A little over a month ago the university informed us that we will be piloting a new tool called Pronto, which is chat tool with an app that is fully integrated into my Blackboard courses and students can send me a message straight to my cell phone.

On their website the company is calling their app a “communication hub created for the everyday user. It connects people via chat and video, so they can learn faster, work smarter, and communicate seamlessly.” https://pronto.io/

So far, I have mostly used the chat portion of the app and I am really enjoying it because I don’t need to stay in front of my computer to communicate with my students. Nor do they need to wait for me to log in so I can respond.

I believe that apps like Pronto will assist in learning becoming more mobile. When I first heard about the pilot, I knew that my students would like this tool because they are always on their phones. If they can’t do something on their phones, they feel that it is too much of an inconvenience to have to log into their online/remote course on their computers.

I like that it is connected to my courses so students don’t need a separate login and that they can either log into our course or download the app on to their phones in order to send me a text.

To be honest, I thought that I would get inundated with a lot of text messages. Overall, I haven’t felt that I got so many that I am overwhelmed, and it actually reduced the number of student emails I receive every week. I am able to quickly and efficiently respond, solve and/or troubleshoot any problem or questions the students might be facing/having.  

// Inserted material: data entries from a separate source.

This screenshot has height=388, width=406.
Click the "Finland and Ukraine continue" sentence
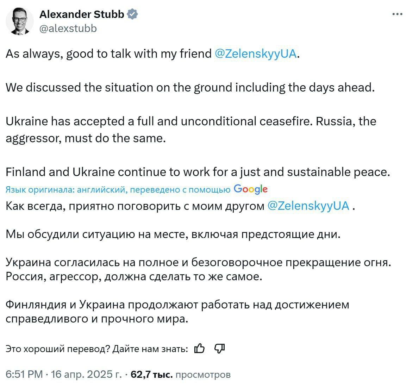(198, 172)
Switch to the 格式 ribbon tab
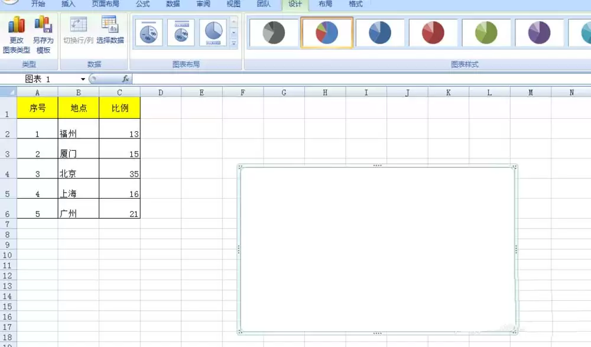Viewport: 591px width, 347px height. [x=355, y=4]
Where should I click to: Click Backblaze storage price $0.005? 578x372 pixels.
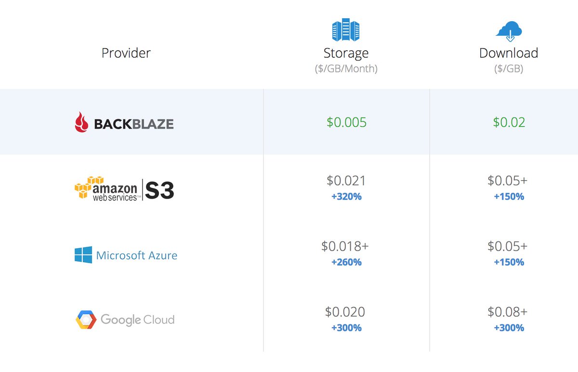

Initially I found that the students didn’t expect me to text them back so quickly and were a bit surprised with the quick turnaround in my responses. I also really love being so accessible and more available without having to go to my email. This way of communicating seems to be making my students happy and it makes my job easier and less stressed as I can respond no matter if I am home working or as I am waiting for my son to finish his swim practice.

Besides the real time chat Pronto offers features like video chat for one-to-one meetings or meetings up to 20 participants and with 400 observing, as well as being able to send announcements. In addition, they also offer live translation which means I can be typing in English and students can be translating what I am writing in their native languages in real time. What cool feature for ESL or EFL students.

The other feature that I just started to use this week is the group tool. It was so easy to create groups in pronto. The way I am using this tool is for a group assignment that my students are currently working on. Many of them were reflecting last week in their blogs that they are having a hard time connecting with their group members or they playing email tag with each other. I am hoping that using Pronto will help alleviate the frustration students feel when their group members are not more available and/or do not respond faster. Of course it remains to be seen how it will work and if the students will use Pronto to its full potential, but it is definitely worth trying.

Overall, Pronto has been a wonderful addition to the arsenal of online tools that the university has decided to have us try out. We are so lucky to have such an amazing, forward thinking, and innovative IT department and e-learning team.